Only the lines below starting at the one that contains "SUSS University Assignment help (575, 2180)" and ending at the one that contains "Urgent Assignment Help (555, 1984)" are to be reproduced, exactly and with both ends kept.

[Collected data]

◇ ◇ ◇ ◇ ◇

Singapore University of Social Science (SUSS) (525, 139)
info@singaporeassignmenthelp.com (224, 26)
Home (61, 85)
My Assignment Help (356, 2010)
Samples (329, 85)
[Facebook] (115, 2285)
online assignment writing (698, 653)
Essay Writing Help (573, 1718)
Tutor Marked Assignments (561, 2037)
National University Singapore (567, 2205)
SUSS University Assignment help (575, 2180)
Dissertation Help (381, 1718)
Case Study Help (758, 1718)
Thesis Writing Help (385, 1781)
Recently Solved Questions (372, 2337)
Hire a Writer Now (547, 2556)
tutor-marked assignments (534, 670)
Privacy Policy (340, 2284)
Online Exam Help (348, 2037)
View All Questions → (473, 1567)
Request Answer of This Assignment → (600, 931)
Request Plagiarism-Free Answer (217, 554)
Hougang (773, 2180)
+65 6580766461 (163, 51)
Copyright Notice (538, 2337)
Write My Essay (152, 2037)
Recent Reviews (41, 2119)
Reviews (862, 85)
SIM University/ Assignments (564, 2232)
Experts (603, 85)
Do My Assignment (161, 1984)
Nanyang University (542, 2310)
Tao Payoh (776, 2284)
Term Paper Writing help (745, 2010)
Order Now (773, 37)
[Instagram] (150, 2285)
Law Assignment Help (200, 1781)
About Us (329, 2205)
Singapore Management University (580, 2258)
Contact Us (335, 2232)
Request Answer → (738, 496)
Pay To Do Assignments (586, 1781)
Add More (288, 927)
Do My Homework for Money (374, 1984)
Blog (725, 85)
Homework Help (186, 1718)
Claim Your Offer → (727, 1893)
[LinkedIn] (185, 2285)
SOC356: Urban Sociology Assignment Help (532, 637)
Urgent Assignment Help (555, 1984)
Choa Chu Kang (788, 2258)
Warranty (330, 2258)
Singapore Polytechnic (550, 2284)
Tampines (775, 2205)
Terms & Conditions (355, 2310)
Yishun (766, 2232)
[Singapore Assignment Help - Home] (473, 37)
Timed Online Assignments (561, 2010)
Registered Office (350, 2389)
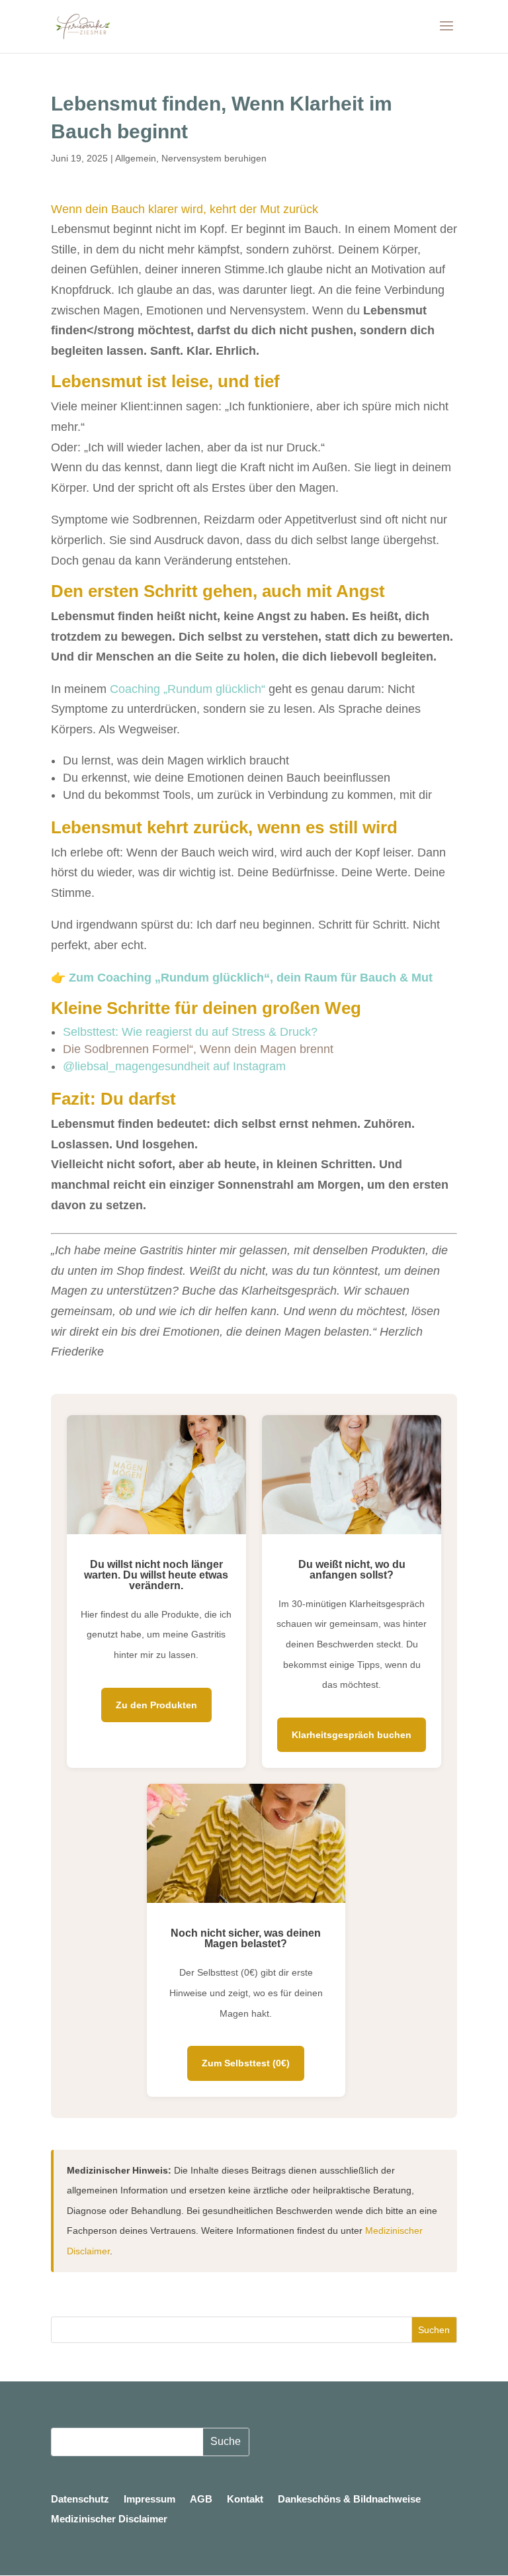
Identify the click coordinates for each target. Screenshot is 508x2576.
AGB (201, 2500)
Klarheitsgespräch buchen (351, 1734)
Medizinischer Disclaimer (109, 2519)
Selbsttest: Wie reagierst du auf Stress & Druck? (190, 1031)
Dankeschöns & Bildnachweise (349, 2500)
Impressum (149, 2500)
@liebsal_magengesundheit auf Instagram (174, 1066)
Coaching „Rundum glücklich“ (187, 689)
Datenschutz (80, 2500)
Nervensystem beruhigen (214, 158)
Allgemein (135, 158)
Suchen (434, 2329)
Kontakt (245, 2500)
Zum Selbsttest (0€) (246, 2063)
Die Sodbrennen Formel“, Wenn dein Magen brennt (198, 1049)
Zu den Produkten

◇ ◇ ◇ ◇ ◇

ANSWER TO THIS TASK:
SUSS University Assignment help (575, 2180)
Dissertation Help (381, 1718)
Case Study Help (758, 1718)
Thesis Writing Help (385, 1781)
Recently Solved Questions (372, 2337)
Hire a Writer Now (547, 2556)
tutor-marked assignments (534, 670)
Privacy Policy (340, 2284)
Online Exam Help (348, 2037)
View All Questions → (473, 1567)
Request Answer of This Assignment → (600, 931)
Request Plagiarism-Free Answer (217, 554)
Hougang (773, 2180)
+65 6580766461 (163, 51)
Copyright Notice (538, 2337)
Write My Essay (152, 2037)
Recent Reviews (41, 2119)
Reviews (862, 85)
SIM University/ Assignments (564, 2232)
Experts (603, 85)
Do My Assignment (161, 1984)
Nanyang University (542, 2310)
Tao Payoh (776, 2284)
Term Paper Writing help (745, 2010)
Order Now (773, 37)
[Instagram] (150, 2285)
Law Assignment Help (200, 1781)
About Us (329, 2205)
Singapore Management University (580, 2258)
Contact Us (335, 2232)
Request Answer → (738, 496)
Pay To Do Assignments (586, 1781)
Add More (288, 927)
Do My Homework for Money (374, 1984)
Blog (725, 85)
Homework Help (186, 1718)
Claim Your Offer → (727, 1893)
[LinkedIn] (185, 2285)
SOC356: Urban Sociology Assignment Help (532, 637)
Urgent Assignment Help (555, 1984)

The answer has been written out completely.